If you click on a link and make a purchase we may receive a small commission. Read our editorial policy.

Retrospective: Uplink

Beep boop beep ba beep bo boop ba beep.

Come with me now, as we attempt to picture the year 2010. Let your mind stretch out and attempt to perceive the thrill, the technological adventure. What manner of life will we be living? And most importantly, what sort of computers will we be working with?

Uplink disappointingly fails to get it embarrassingly wrong. The nine-year-old game was set in 2010, and ideally you want something created in 2001 to have made sweet predictions of machines coming with over a gigabyte of RAM, or similar. Instead, well, they either wildly over-estimated or got it pretty spot on.

Uplink was - and very much still is thanks to its simplicity and ageless design - a hacking game. You play a bedroom cracker, burrowing your way into multiple computers for cash payment. With money comes the ability to purchase better equipment, and with better equipment comes the ability to complete more complex hacks.

This is a time when gateway computers would be able to handle as many as eight CPUs. Which is, um, pretty accurate. What's slightly less accurate is Introversion's optimism that by now they'd be running at 200GHz. I'd like me one of those 200Gig Octo-cores very much. I'm also not entirely clear what a Gq is, and therefore can't figure out if 32Gq of RAM is good. But it seems fairly unsilly, overall. (I'm sure people in the comments will point out how much I've arsed this up.)

The presentation, while peculiarly spaced out and in teeny text at current resolutions (didn't predict those eh, Introversion?!), was already harking back to a classic design a decade ago. Simple, elegant text, a basic world-map interface for establishing your connections, and little else to trouble your machine. In fact, the full download of the game via Steam is 14MB. And most of that is sound files.

This is a lot of effort for ordering pizza.

Introversion have always been developers of extraordinary economy. Darwinia, famously, had to be given an enormous opening movie file so people installing it didn't think it hadn't worked. They're a team who have to fake progress bars for our own comfort. With Uplink you have a game that would rattle around on a free USB stick from five years ago. Heck, take out the sound and it would fit on a couple of floppy discs. Size is certainly not everything.

What's so fun about it is how it makes no qualms about entertaining that same part of your brain that was thrilled in every eighties movie as the blur of blinking text scrolled down the screen, eventually allowing the angelic-faced teenager to download the FBI's most important files. All that fun is in place.

But most of all, Uplink is a game about chase sequences.

You dial up to the main Uplink server, and check the mission list. Here will be available jobs for ne'er-do-wells like you to take on, beginning asking you to complete basked tasks such as stealing a file from a server, or changing someone's academic records.

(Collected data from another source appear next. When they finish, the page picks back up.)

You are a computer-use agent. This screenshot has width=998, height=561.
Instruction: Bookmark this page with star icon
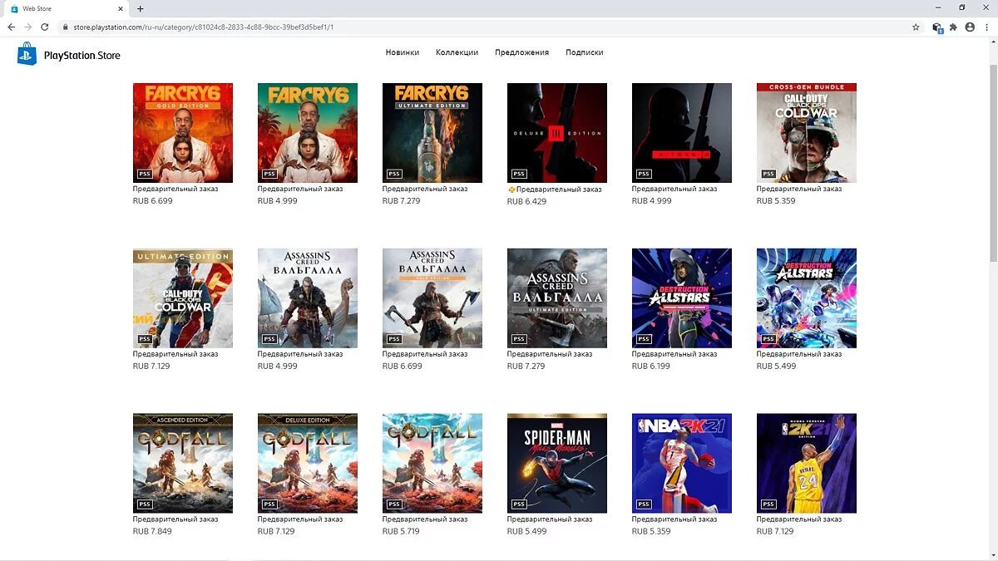[x=916, y=27]
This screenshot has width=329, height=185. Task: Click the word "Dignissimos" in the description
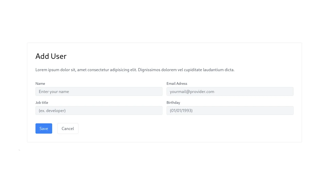tap(149, 70)
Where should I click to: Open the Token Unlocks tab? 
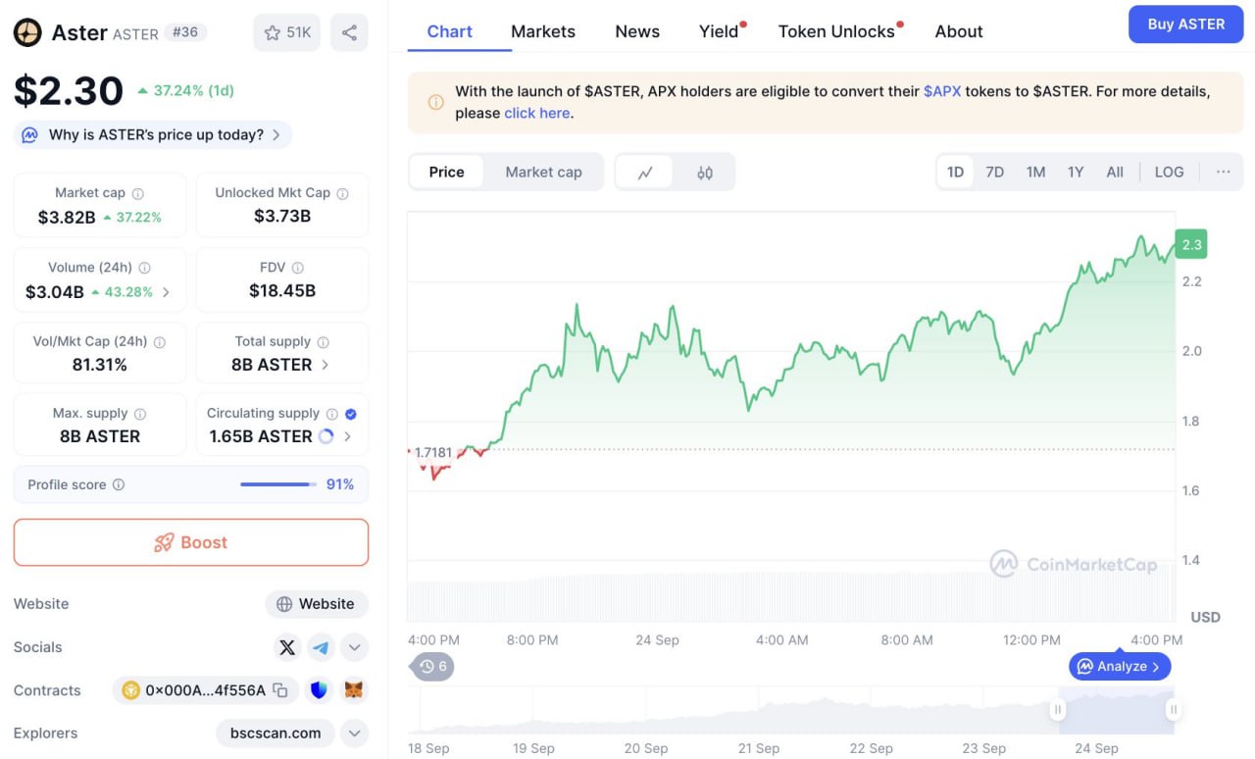pyautogui.click(x=836, y=31)
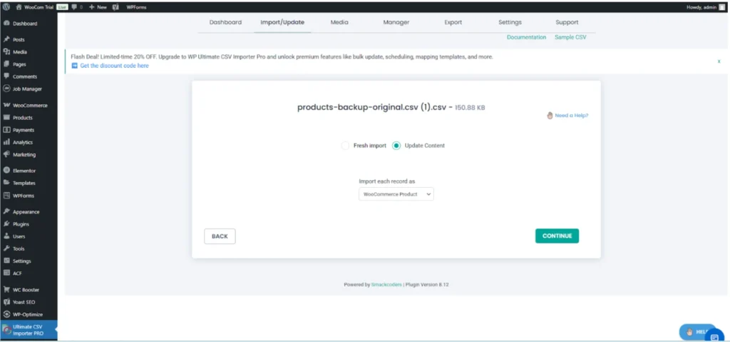Screen dimensions: 730x342
Task: Click the Yoast SEO sidebar icon
Action: click(6, 302)
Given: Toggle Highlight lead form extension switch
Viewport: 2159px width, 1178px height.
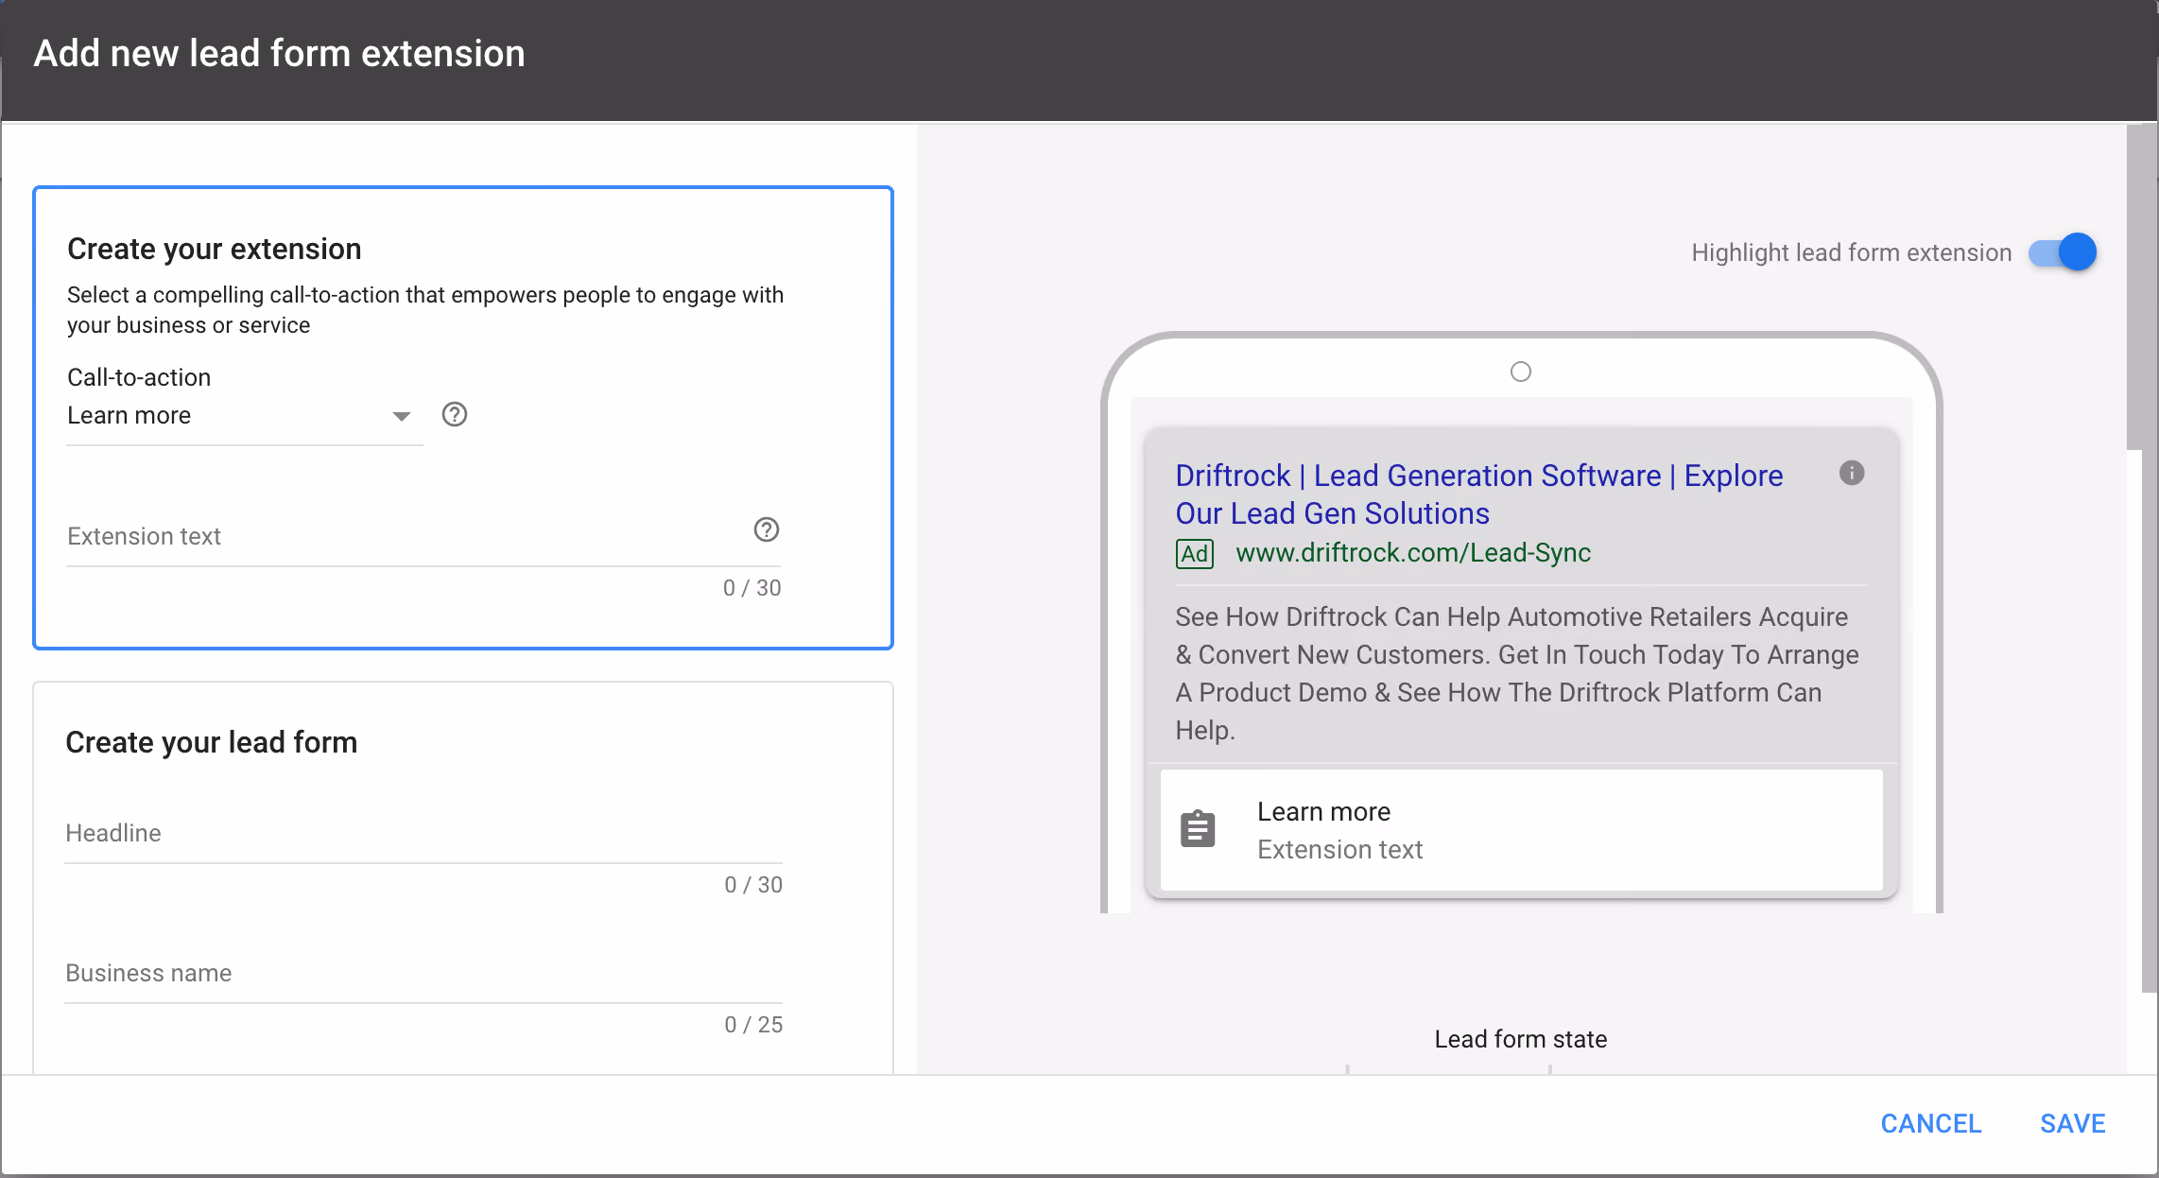Looking at the screenshot, I should (2063, 252).
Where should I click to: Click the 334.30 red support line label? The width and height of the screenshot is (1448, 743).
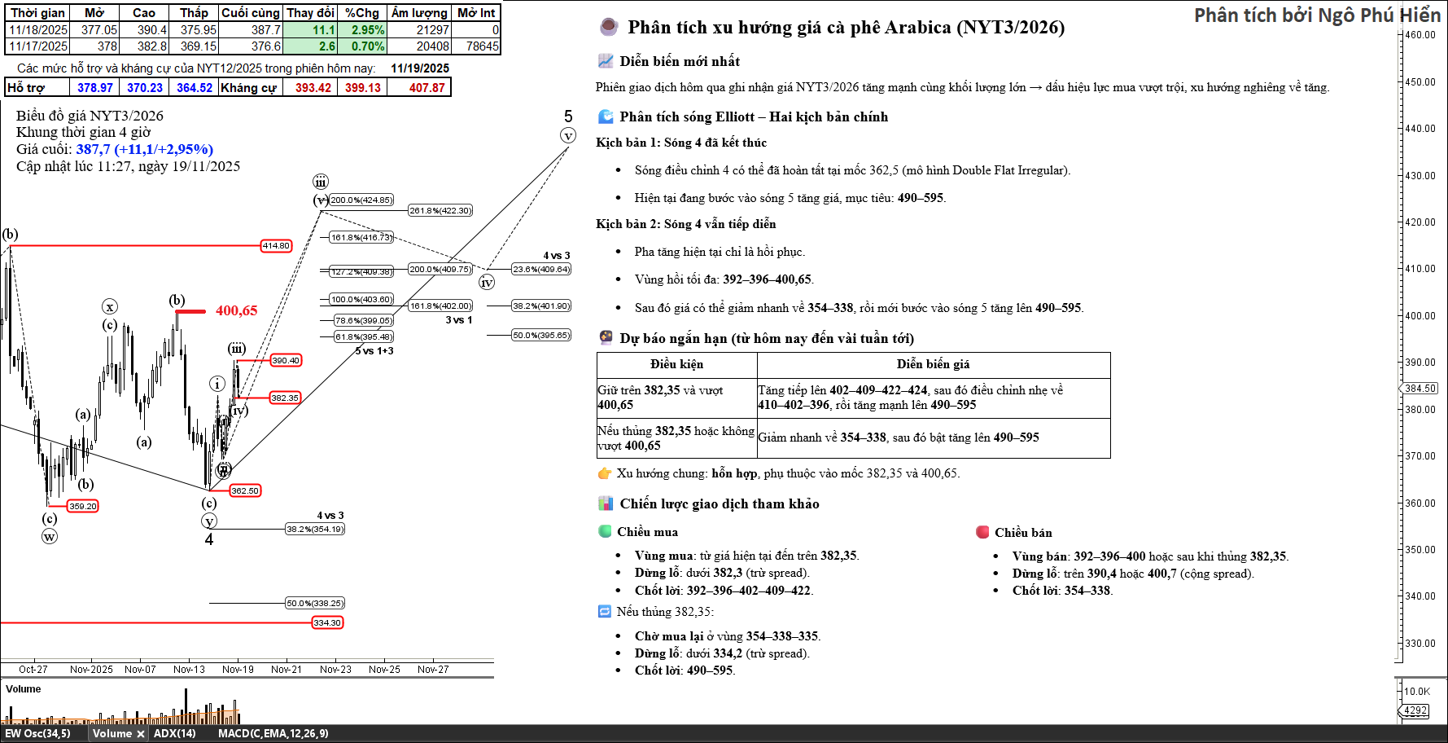pyautogui.click(x=327, y=622)
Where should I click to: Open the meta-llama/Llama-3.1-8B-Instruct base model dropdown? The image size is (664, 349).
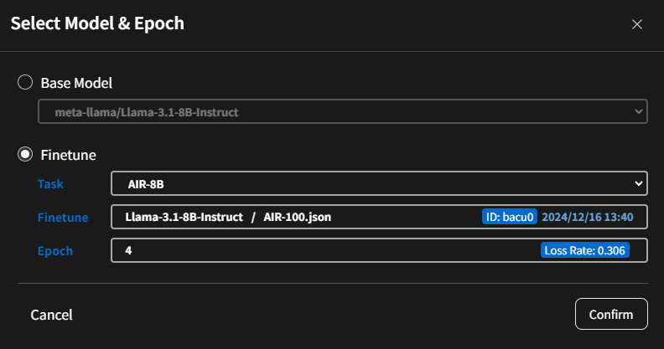(335, 111)
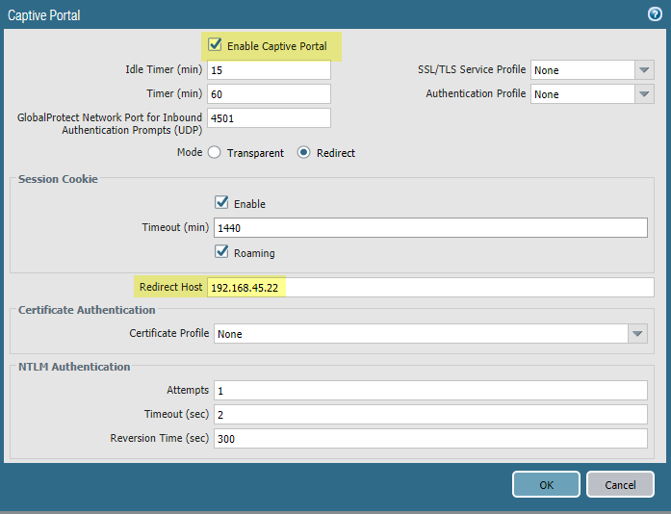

Then, should you progress, the tasks get tougher. Fiddling with criminal records, transferring funds, destroying computers, framing people, and ruining lives. Each new task requires new tech, with a learning curve that easily has you running multiple systems simultaneously, without feeling overwhelmed. By the time you need to get around a proxy server, all those tasks like trace trackers and password hackers will seem like background details, instinctively run.